[Stored dataset items]

--------------------------------

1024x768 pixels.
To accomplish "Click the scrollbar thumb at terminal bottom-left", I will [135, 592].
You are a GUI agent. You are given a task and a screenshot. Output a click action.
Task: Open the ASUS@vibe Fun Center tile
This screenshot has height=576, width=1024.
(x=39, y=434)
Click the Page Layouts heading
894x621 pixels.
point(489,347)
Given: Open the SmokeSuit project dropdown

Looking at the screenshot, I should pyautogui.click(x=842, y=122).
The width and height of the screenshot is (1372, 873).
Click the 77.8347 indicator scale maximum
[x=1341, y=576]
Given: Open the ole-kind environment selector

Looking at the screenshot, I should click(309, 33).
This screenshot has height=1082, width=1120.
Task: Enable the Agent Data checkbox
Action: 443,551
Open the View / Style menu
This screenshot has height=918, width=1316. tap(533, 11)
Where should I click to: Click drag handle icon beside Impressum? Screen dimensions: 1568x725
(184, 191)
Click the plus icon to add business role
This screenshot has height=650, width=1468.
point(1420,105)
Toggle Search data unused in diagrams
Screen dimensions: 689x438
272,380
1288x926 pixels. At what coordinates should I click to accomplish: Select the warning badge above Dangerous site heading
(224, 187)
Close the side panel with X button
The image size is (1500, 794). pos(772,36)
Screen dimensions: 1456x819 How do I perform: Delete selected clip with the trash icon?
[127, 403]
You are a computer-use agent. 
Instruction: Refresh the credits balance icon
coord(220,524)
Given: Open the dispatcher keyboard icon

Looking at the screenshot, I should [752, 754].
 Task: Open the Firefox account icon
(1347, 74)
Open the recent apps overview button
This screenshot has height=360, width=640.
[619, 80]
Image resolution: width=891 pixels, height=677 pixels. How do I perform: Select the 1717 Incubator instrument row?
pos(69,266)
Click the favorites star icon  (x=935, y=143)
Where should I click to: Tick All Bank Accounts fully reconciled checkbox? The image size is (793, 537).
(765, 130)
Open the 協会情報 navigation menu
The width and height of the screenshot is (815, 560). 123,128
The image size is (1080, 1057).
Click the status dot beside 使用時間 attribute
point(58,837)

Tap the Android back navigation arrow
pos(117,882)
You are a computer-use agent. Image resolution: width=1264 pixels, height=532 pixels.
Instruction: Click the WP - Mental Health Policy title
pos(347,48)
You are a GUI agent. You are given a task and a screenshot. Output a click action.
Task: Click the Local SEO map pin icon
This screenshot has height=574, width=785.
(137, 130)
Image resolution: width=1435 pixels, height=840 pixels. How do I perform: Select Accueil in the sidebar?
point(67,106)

--------------------------------

**EXERCISE**. Duplicate the items above word for word, starting with the line that contains "Close the side panel with X button" and going on through the line that contains "Looking at the screenshot, I should [752, 754].".

**ANSWER FOR THIS EXERCISE**.
Close the side panel with X button
The image size is (1500, 794). pos(772,36)
Screen dimensions: 1456x819 How do I perform: Delete selected clip with the trash icon?
[127, 403]
You are a computer-use agent. 
Instruction: Refresh the credits balance icon
coord(220,524)
Given: Open the dispatcher keyboard icon

Looking at the screenshot, I should [752, 754].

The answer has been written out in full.